**Short task A**
In the records below, can you switch "Select" to "Click" everywhere it appears and write the lines out again with nothing else changed and the pictures omitted?

**Reading passage**

Here, Plaintiff was arrested based on the facts available to the detectives at the time of his arrest. Detectives attempted to obtain a positive identification from the victim, Caldwell, as to who the perpetrators were. However, Caldwell was unable to identify who the perpetrators were and testified that because some of the assailants were wearing masks, he was uncertain of their identities. (Dkt. 24, Ex. 2 at 5). Detectives also interviewed the only eye witness to the crime, Hayslip, who, according to the police report, without hesitation identified Plaintiff as one of the persons involved in the car jacking. (Dkt. 96 at 12). Having received positive identification of the suspects from an eye witness and having uncovered no contradictory evidence, Plaintiff was arrested and charged with felony car jacking. While Plaintiff does not disagree that the determination of whether probable cause exists to arrest an individual depends on the information available to the officer at the time of the arrest (Dkt. 108 at 17), he does contest whether probable cause continued to exist after his arrest which justified his continued incarceration. See id.
Mr. Hayslip also identified Plaintiff as one of the persons who came to his business the day after the car jacking allegedly threatening him and advising him to stop telling people he was involved.
Another individual, Ricardo Thomas, was also arrested in connection with this crime.
1. City of St. Petersburg.

**Material**
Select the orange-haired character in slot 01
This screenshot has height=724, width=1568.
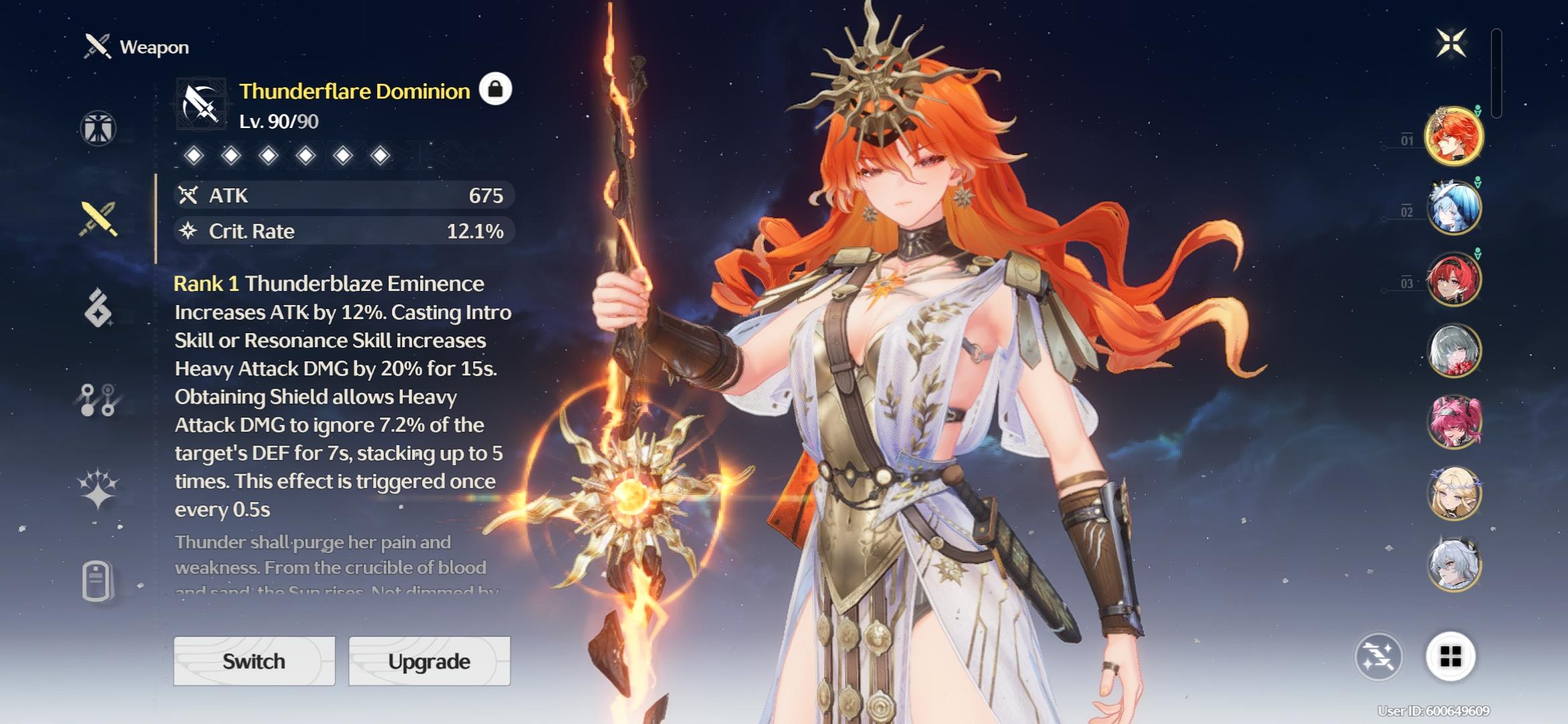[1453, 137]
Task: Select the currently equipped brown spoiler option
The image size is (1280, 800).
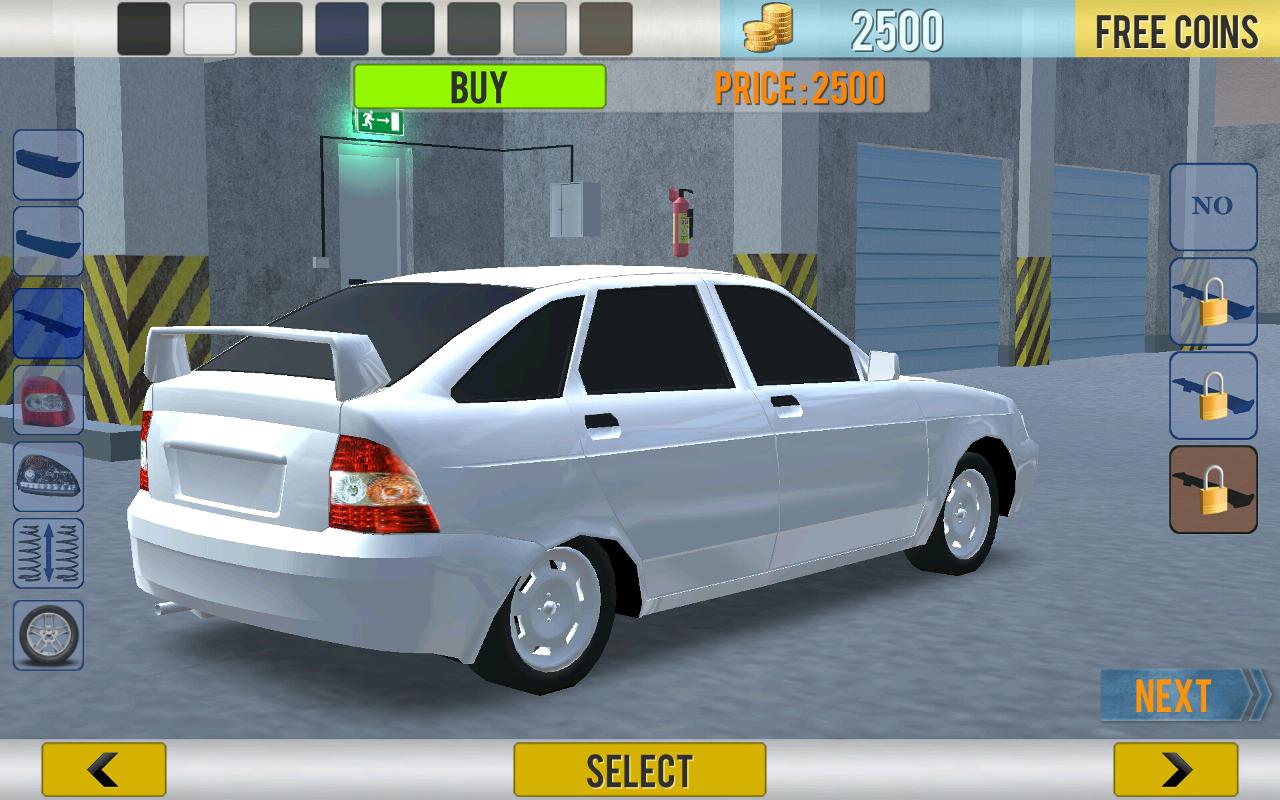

**Short task B**
In the court excerpt, what was Plaintiff charged with when he was arrested?

**Exercise answer A**
Click the orange-haired character in slot 01
This screenshot has height=724, width=1568.
[1453, 137]
Task: Click the currently equipped brown spoiler option
The image size is (1280, 800).

**Exercise answer B**
Felony car jacking.